§ Datos de origen
##########
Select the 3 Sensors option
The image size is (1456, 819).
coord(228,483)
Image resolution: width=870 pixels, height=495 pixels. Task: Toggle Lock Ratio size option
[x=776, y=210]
##########
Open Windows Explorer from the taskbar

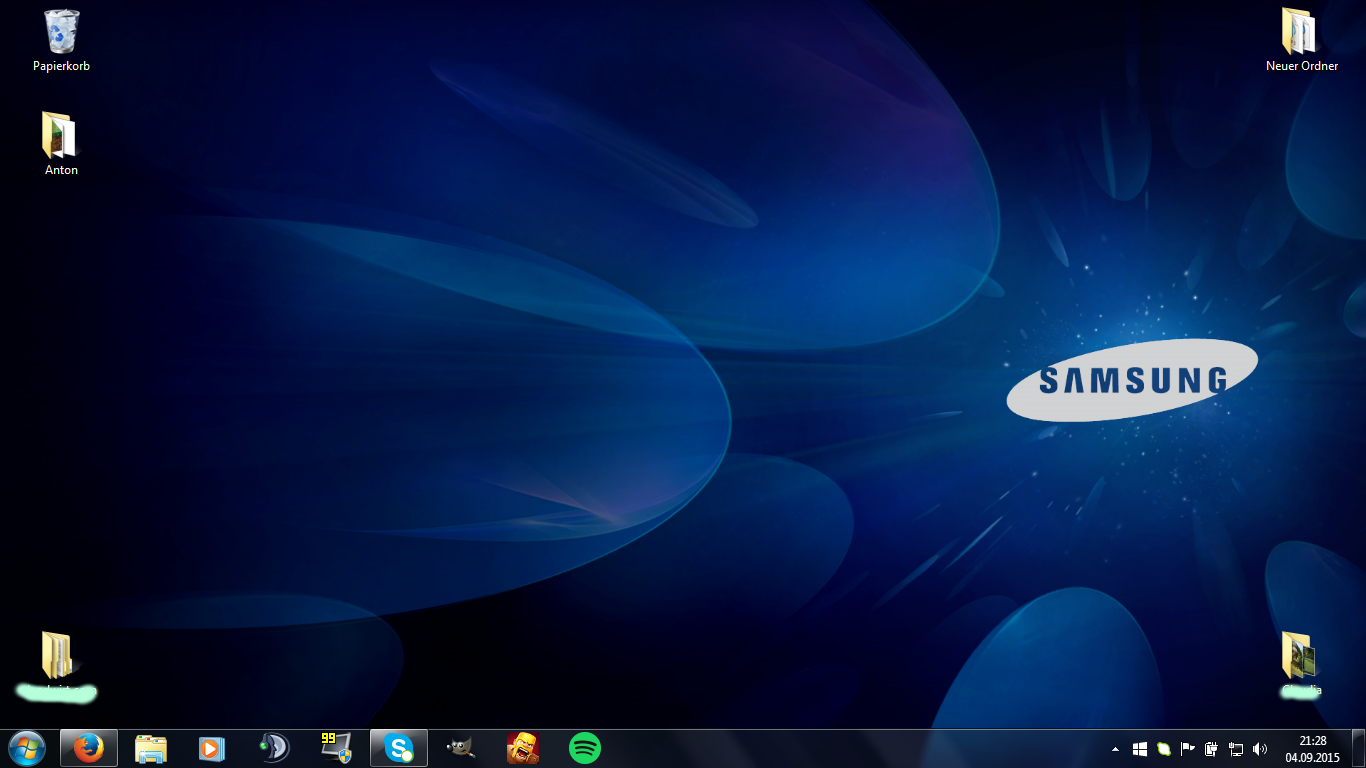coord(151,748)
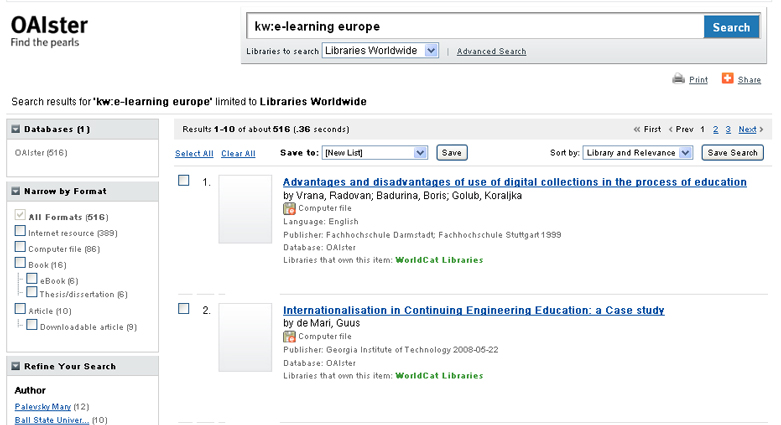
##########
§ Instrucciones
Extrae sin cambios las líneas desde la que contiene "Select the 3 Sensors option" hasta la que contiene "[x=776, y=210]", ambas incluidas.

§ Resultado
Select the 3 Sensors option
The image size is (1456, 819).
coord(228,483)
Image resolution: width=870 pixels, height=495 pixels. Task: Toggle Lock Ratio size option
[x=776, y=210]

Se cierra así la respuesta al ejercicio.